The next two graphs reflect patterns of declining participation of the population in the workforce during the last decade. The first shows the household labor force as a percent of the working age population. Again, this just the U.3 labor force, the total of U.3 employed plus U.3 unemployed. Even allowing for shifting retirement patterns with an ageing baby-boomer population, a fair portion of the lost workforce likely has just moved into the broader U.6 and SGS-Alternate workforces.
The second graph reflects an even greater drop in participation as measured by using payroll employment versus the working age population. Although the numerator and denominator are not fully compatible, the pattern nonetheless is interesting. Both of the charts are broadly in line with what is suggested by the SGS Alternate Unemployment Rate.
I plan to have in place — before the July employment and unemployment reporting — charts that will reflect the detail of the above graphs with the inclusion of the universes of both the short- and long-term discouraged workers. I also plan to review at that time the impact of illegal immigration on the national employment and unemployment circumstance.
Retail Sales (June 2010). Due for release on Wednesday, July 14th, June retail sales are expected to show a 0.2% monthly contraction (per Briefing.com), following an initial 1.2% drop reported in May sales. Reporting risk is to the downside of expectations.

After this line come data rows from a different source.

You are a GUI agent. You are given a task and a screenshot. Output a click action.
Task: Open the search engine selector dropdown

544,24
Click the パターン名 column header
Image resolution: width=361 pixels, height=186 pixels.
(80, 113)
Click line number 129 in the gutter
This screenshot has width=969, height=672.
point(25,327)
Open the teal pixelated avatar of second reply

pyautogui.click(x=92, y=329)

Industrial Production (June 2010). Due for release on Thursday, July 15th, June industrial production is expected to slow to a 0.2% monthly gain (Briefing.com), versus an initial estimate of a 1.3% gain in May. As with most economic series — until the consensus begins to catch up with weakening reality — reporting risk is to the downside of expectations.
Producer Price Index — PPI (June 2010). Reflecting the spread of inflationary pressures from earlier oil-price strength, and otherwise, and from shifting seasonal adjustment factors, expectations are for a monthly increase of 0.1% in the June PPI (Briefing.com), versus a 0.3% contraction in May. The series is irregularly volatile, but has some upside reporting risk.

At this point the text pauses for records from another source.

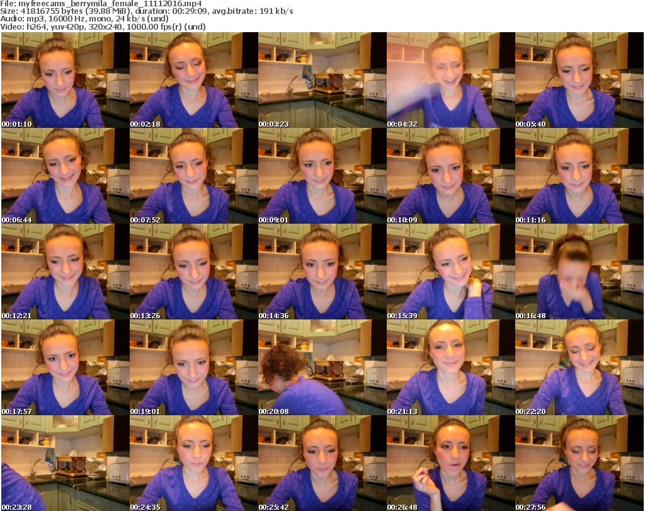Image resolution: width=645 pixels, height=511 pixels.
Task: Open the thumbnail labeled 00:20:08
Action: 322,367
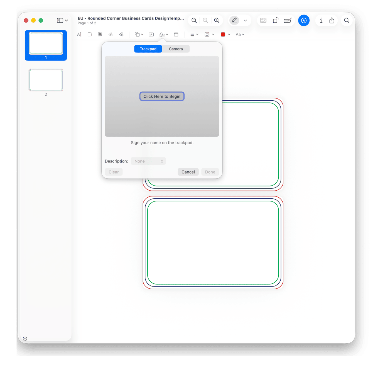Stay on the Trackpad signing tab
Screen dimensions: 373x367
(148, 49)
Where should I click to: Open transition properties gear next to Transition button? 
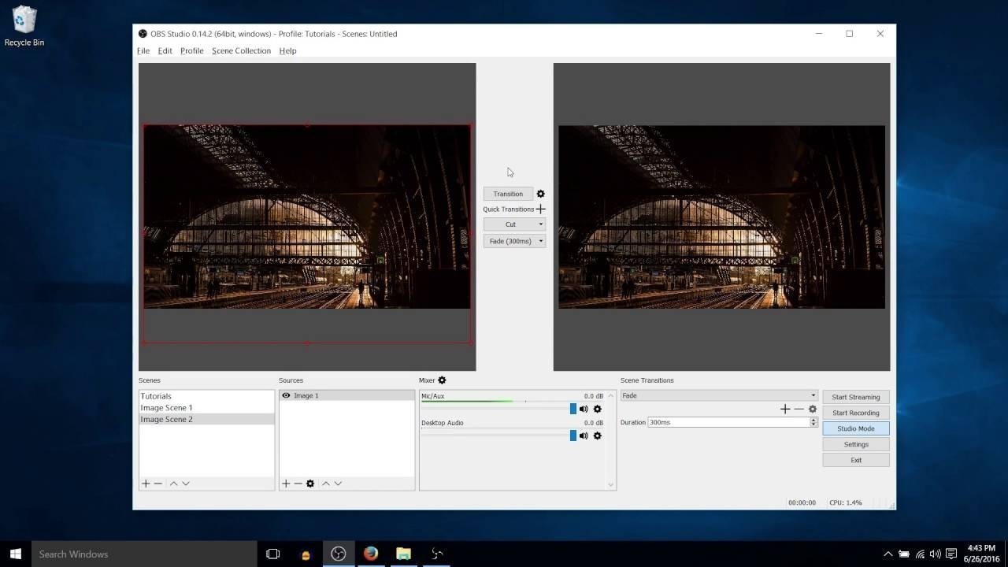coord(540,194)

Consumer Price Index — CPI (June 2010). A small gain in monthly oil prices, but a decline gasoline prices should dampen the seasonally-adjusted monthly change in the June CPI-U, due for release on Friday, July 16th, while the seasonal-factor biases on gasoline prices turn from negative to flat/positive. Briefing.com reports a consensus expectation of 0.0%, versus the 0.2% monthly decline reported in May. The reported number could go either way against the consensus, but with risk somewhat to the upside. The shifting seasonal factors will begin spiking adjusted gasoline prices sharply to the upside in July.
Year-to-year inflation would increase or decrease in June 2010 reporting, dependent on the seasonally-adjusted monthly change, versus the 0.71% adjusted monthly gain seen in June 2009. I use the adjusted change here, since that is how consensus expectations are expressed. To approximate the annual inflation rate for June 2010, the difference in June’s headline monthly change (or forecast of same) versus the year-ago monthly change should be added to or subtracted directly from May 2010’s reported annual inflation rate of 2.02%. Hence a consensus, unchanged month-to-month seasonally-adjusted CPI-U would result in an annual inflation rate of roughly 1.3%.